--- start Provided information ---

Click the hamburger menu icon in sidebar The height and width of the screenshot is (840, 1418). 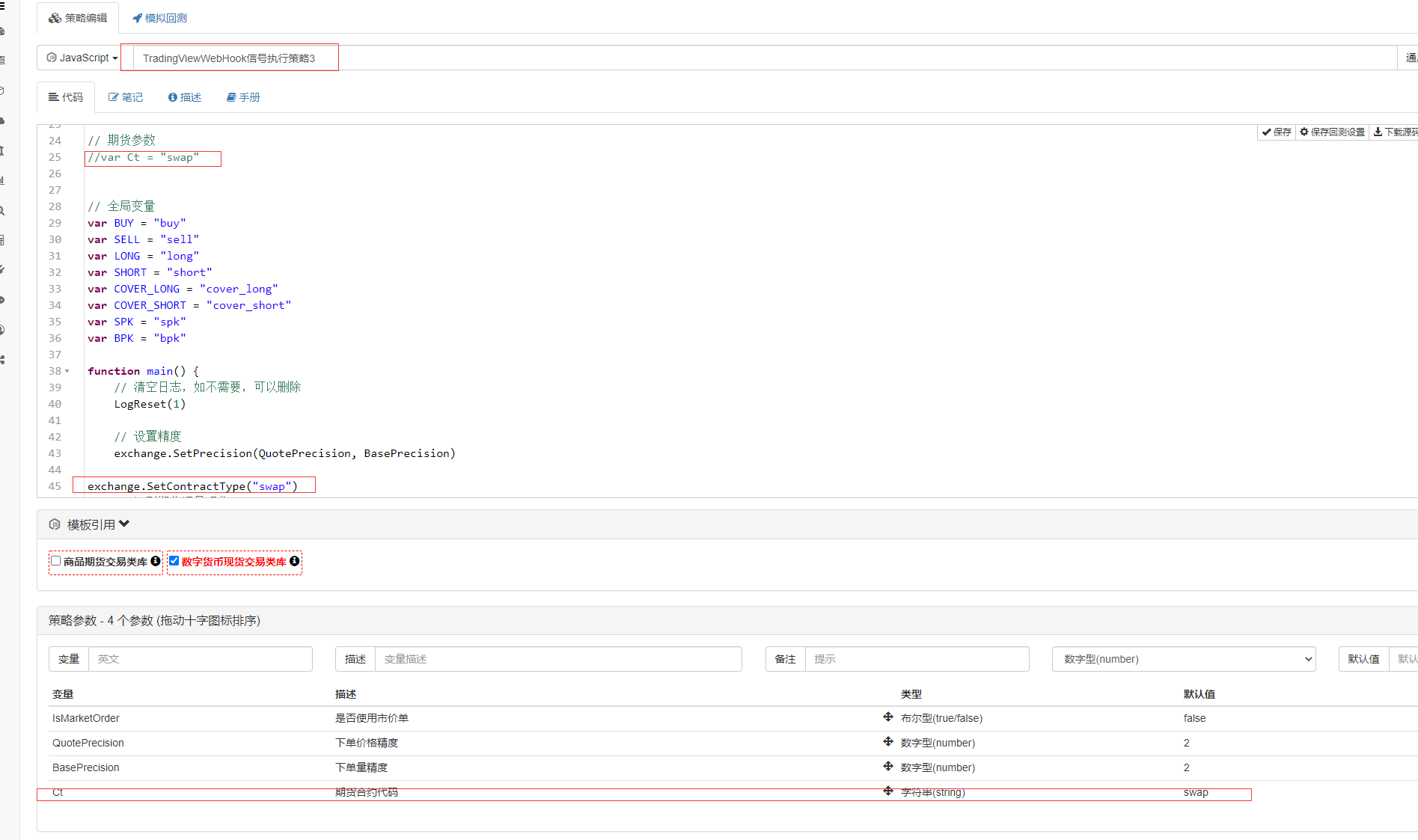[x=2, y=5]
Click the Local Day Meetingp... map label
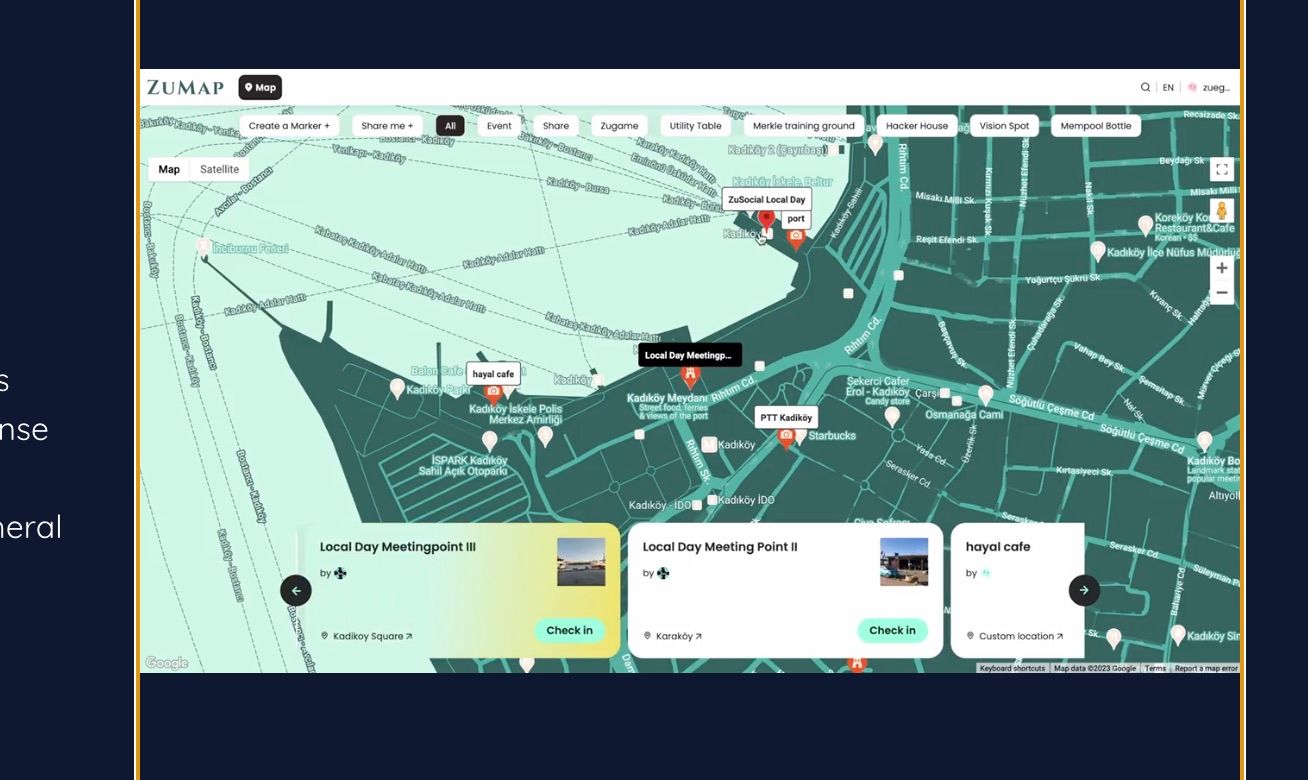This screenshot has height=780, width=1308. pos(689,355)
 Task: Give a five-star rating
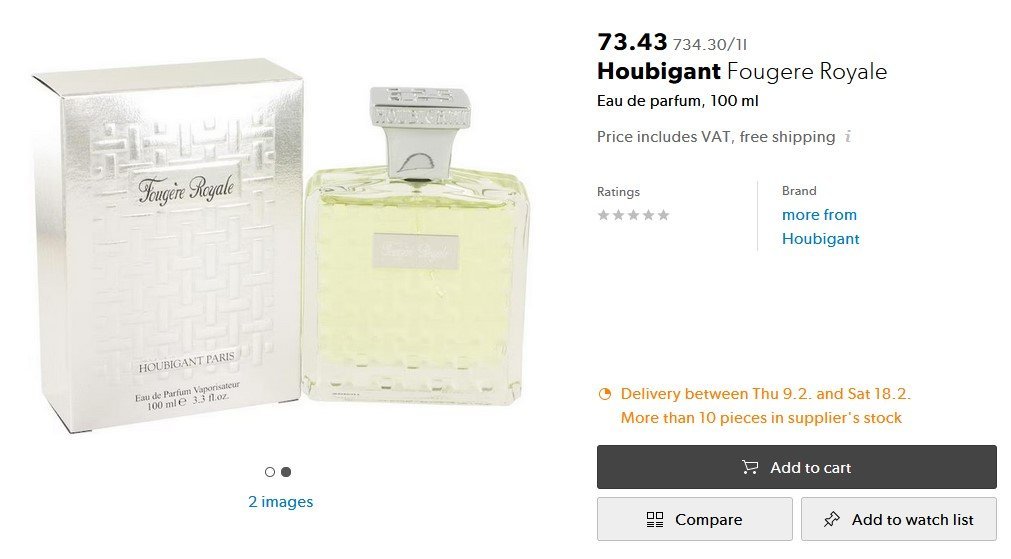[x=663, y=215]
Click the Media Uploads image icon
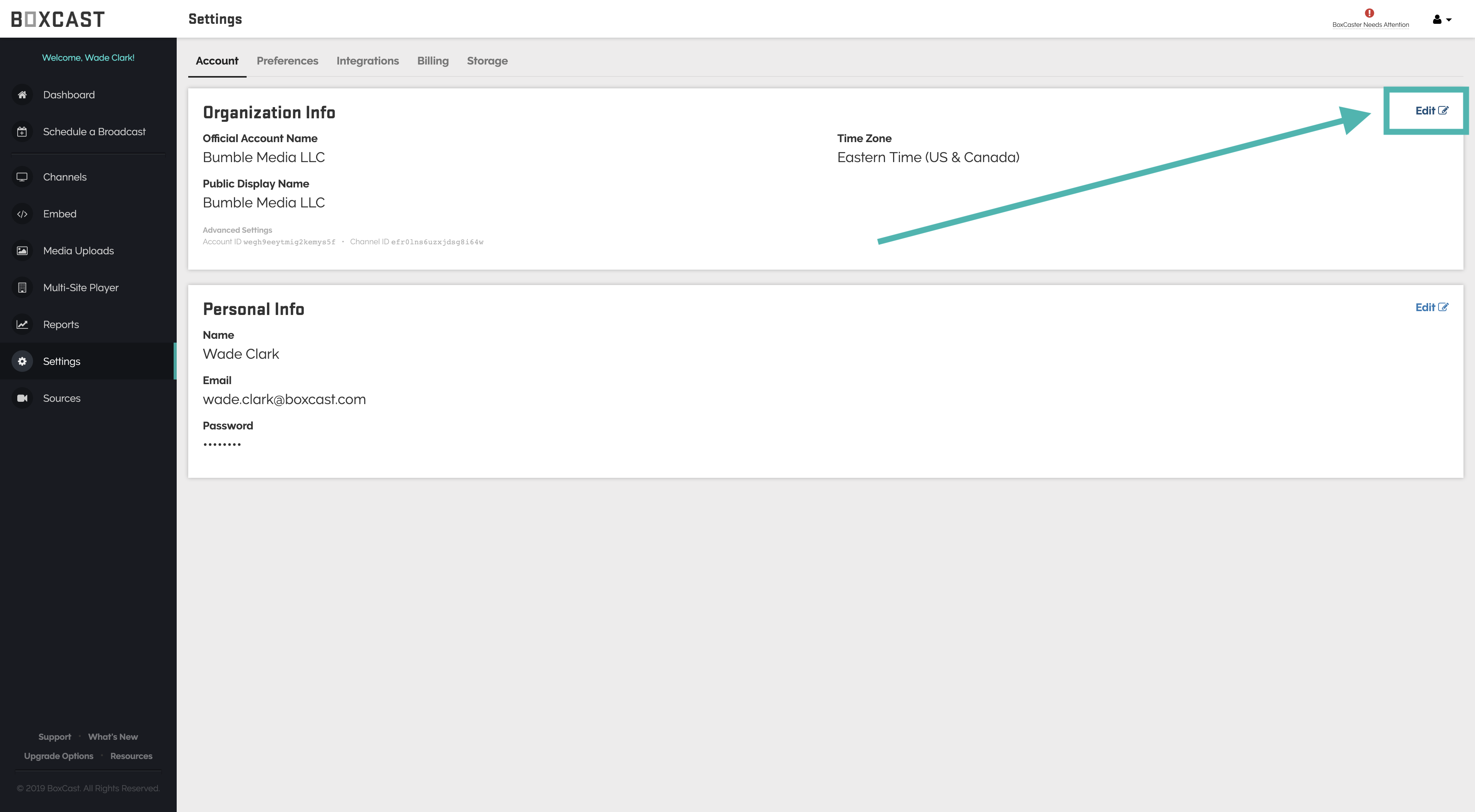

--- end Provided information ---

Goal of the exercise
Reproduce the material verbatim, from the line containing "Task: Give a five-star rating" through the end of the material, both ends included. Omit the pictures from your copy.

Answer to this problem
 Task: Give a five-star rating
[x=663, y=215]
Click the Media Uploads image icon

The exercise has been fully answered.